Prompt A => Decide whether each statement agrees with the post on data sets and data portals, answering yes or no and quoting the words of the post that settle it: (i) The external links are currently shown on two web pages. (ii) The team made a separate category for sites that offer both data sets and data portals. (iii) The team runs virus scans on a sample of files in the linked sites.
Prompt B => According to the post on data sets and data portals, how are the external sites arranged at the time of writing?

*** Passage shown Section Begins ***

Thursday, April 8, 2010

Data Sets & Data Portals: What Are They and Why Do They Matter?

One of the components for the Dataverse Project is the compilation of external links. These links can be grouped into two main categories: data sets and data portals.

We make this distinction because data set sites are sites that houses data itself, while data portals point toward other sites that house the data (in a way then our Dataverse project is a portal to other portals).

Below are some frequently asked questions (and their corresponding answers) that I get when I talk to people about this project:

What’s the point?
The main goal of the Dataverse Project is a creation of a comprehensive, long term, world historical database. By gathering external data sources:
  1. We are identifying potential collaborators that we hope would contribute relevant data to this objective.
  2. We are informally gauging the availability of long term historical data.
  3. We are providing an auxiliary resource of data for people who visit our website.
  4. We are analyzing new innovations from data collectors.
Why do we compile data in these two categories?
There were some discussions going back and forth as to what we should name these sites that we were collecting. At the end of the day we used our own logic, instead of naming conventions to name the data we have collected. We did this because there were no naming conventions to speak of. For example, what we call data portal is also known as data warehouse, gateway, clearinghouse, etc. Though someone could technically describe the difference between these naming conventions, the difference between them is small and so calling something as encompassing as a portal would meet our need.

We divided them into two categories of data, but in all honesty, there were sites that do not conform to each individual description. For example, there are sites that provide data sets and data portals (similar to our Dataverse Project), but they were few and far between and we found no justification to create a new category for these sites (for now).

How do we display them?
Currently, it’s set up as a bunch of links on two web pages.

How would we like to display them?
What we hope to do going forward includes separation of portal/sets by categories/discipline, region and timeline. Adding metadata/tags to individual data sites would be the subsequent step. This tagging capability gives users the ability to extract data sites based on naming conventions that go beyond categories, region and timeline. Tagging could be done by users (tags) and/or added by staff (metadata).

There are many sites that already implement our proposed categorization techniques. We will be featuring them on our blog in the future.

What are some of the issues we face?
Besides naming conventions and lack of data display options, another issue that we ran into is attribution. We did not want to give an impression that these sites belong to us, so we explicitly make users agree that the information they are obtaining are from a third-party site, that we are merely a conduit of these data. There are also not one universal set of rules for data usage for these sites, thus we made it clear that usage is preconditioned upon the terms that each website has set.

There are also issues of viruses and expired links. We make the best effort in avoiding sites that do pose these problems. We run virus scans on a sample of files in the sites and we routinely check for broken links, to give users the best browsing experience. That said, we still included a disclaimer that we cannot guarantee virus-free links.

We are also having issues naming the external sites. At the time of writing, they are alphabetically arranged based on our description of the site. We are addressing this issue by providing a search link, but a naming convention has to be established to improve the functionability of our website.

What else can we do to improve the external links section?
As of now, I can’t think of any beyond what has already been said. I sincerely hope that you can provide some feed back on our website. We’re new and we’re willing to listen.

*** Passage shown Section Ends ***
*** Entries shown Section Begins ***

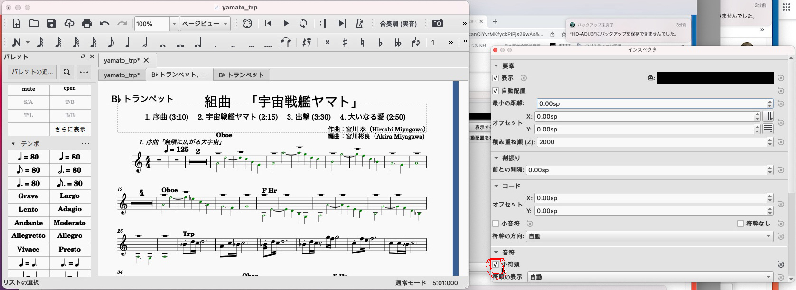Toggle the rest icon in note toolbar
Image resolution: width=796 pixels, height=290 pixels.
(x=307, y=43)
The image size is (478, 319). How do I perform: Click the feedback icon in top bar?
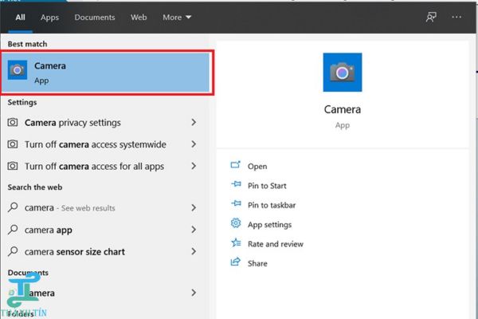(431, 17)
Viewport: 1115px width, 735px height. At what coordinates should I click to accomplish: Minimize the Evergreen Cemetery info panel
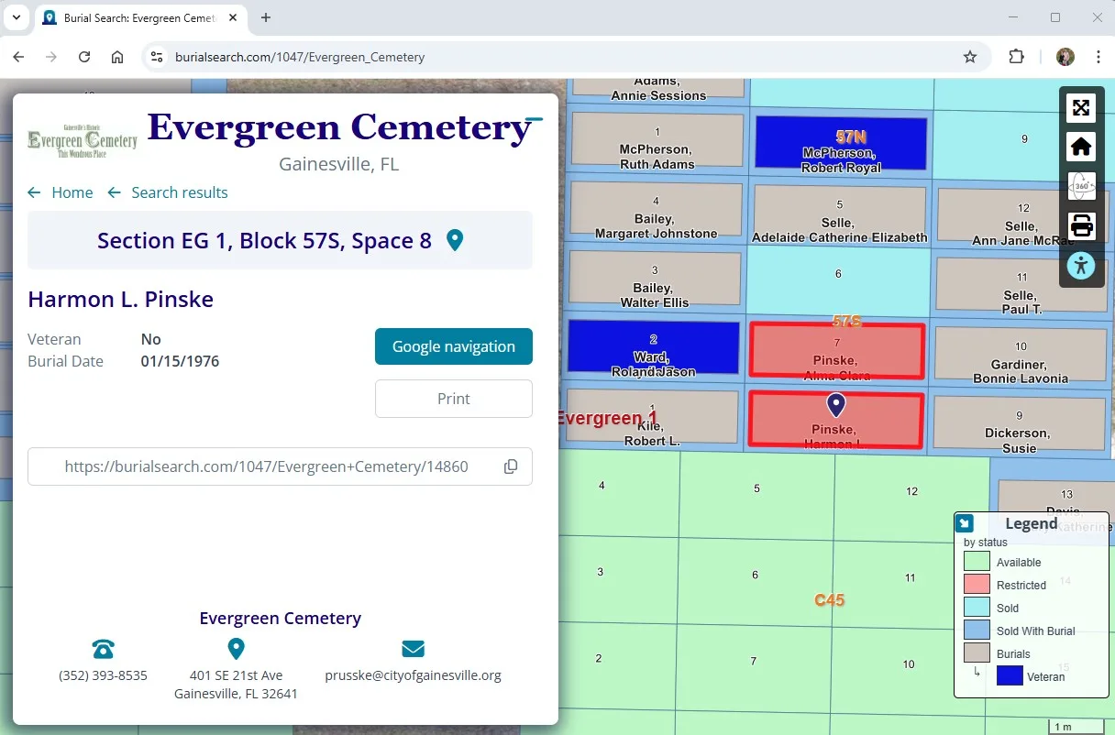click(535, 119)
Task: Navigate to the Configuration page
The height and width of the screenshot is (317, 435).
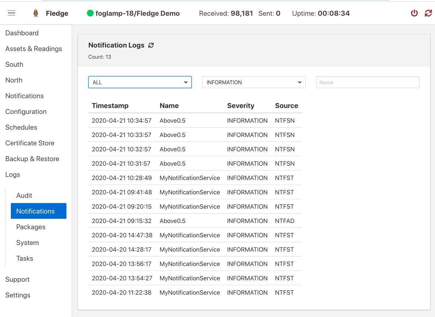Action: 26,111
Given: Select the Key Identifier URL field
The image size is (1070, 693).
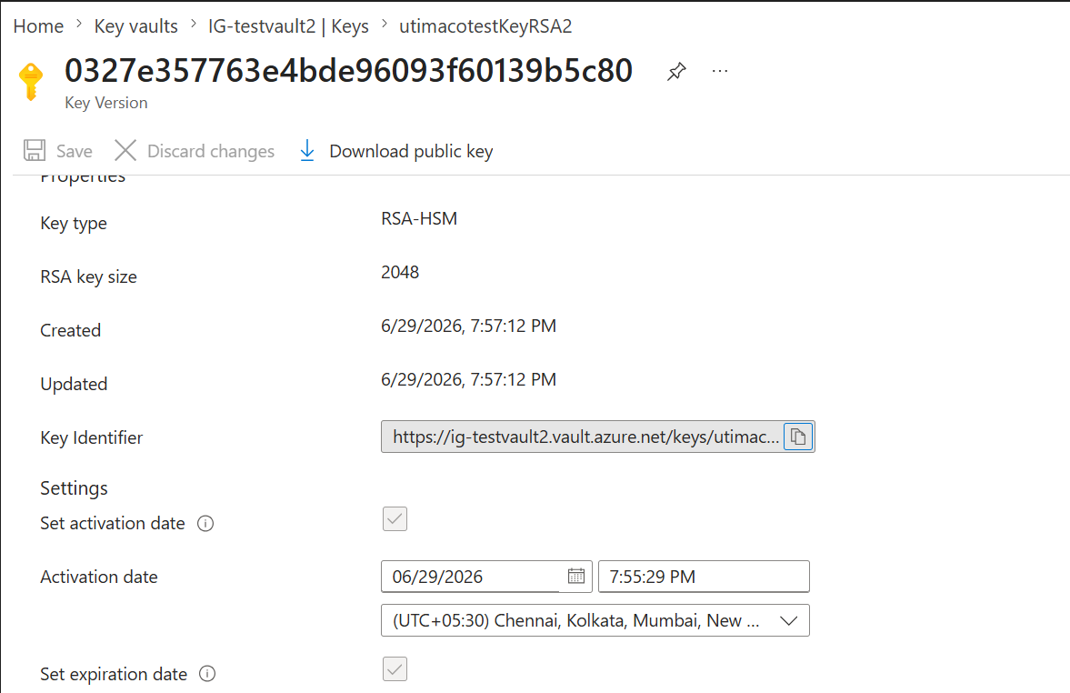Looking at the screenshot, I should point(582,437).
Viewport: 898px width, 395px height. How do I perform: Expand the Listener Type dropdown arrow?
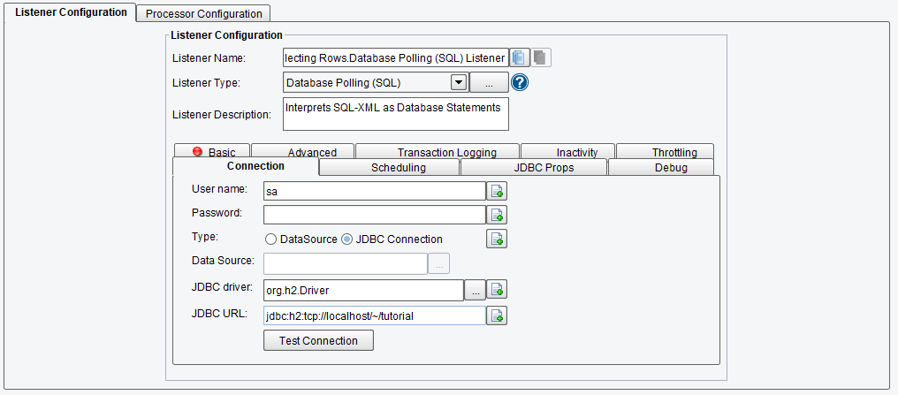pos(459,82)
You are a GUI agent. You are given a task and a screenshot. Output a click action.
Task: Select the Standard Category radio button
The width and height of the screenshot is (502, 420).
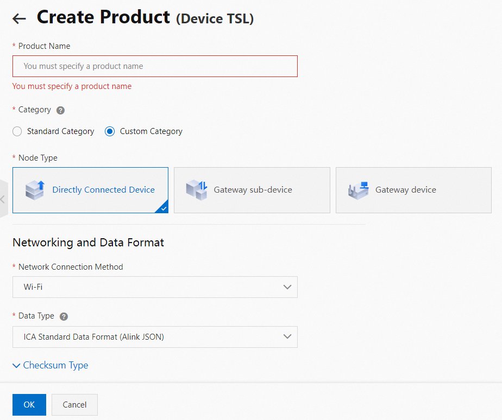coord(17,131)
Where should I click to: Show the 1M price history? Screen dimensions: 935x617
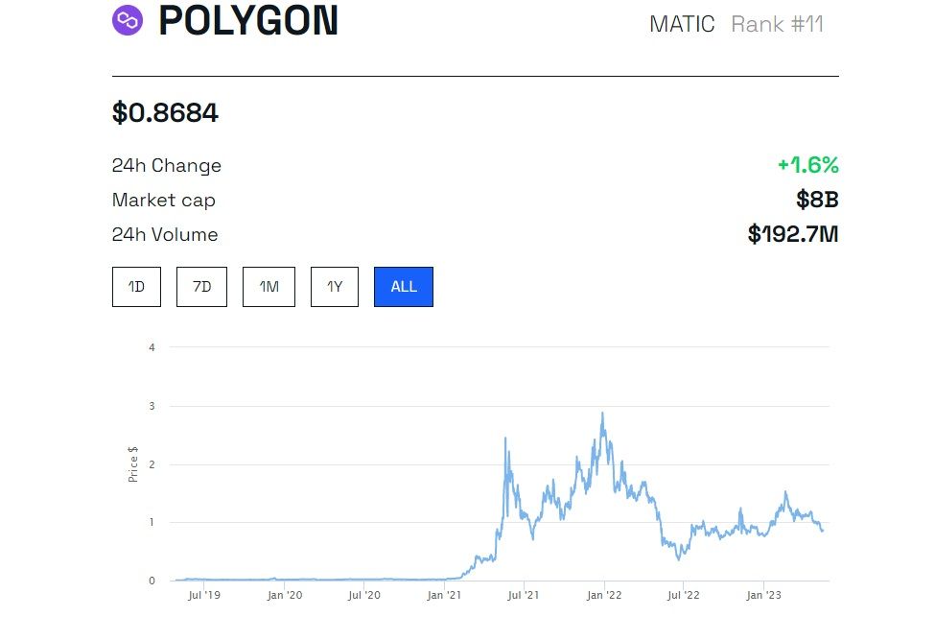click(269, 287)
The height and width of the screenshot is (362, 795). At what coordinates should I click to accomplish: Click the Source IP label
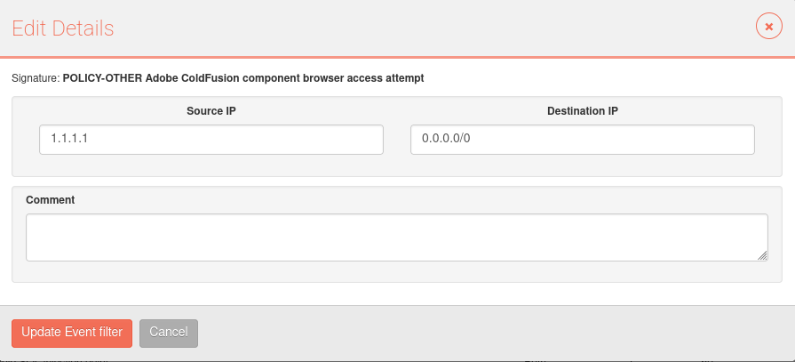point(211,111)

*** Entries shown Section Ends ***

Task result A =>
(i) Yes: "Currently, it’s set up as a bunch of links on two web pages."
(ii) No: "we found no justification to create a new category for these sites (for now)"
(iii) Yes: "We run virus scans on a sample of files in the sites"

Task result B => They are arranged alphabetically, based on the team's description of each site.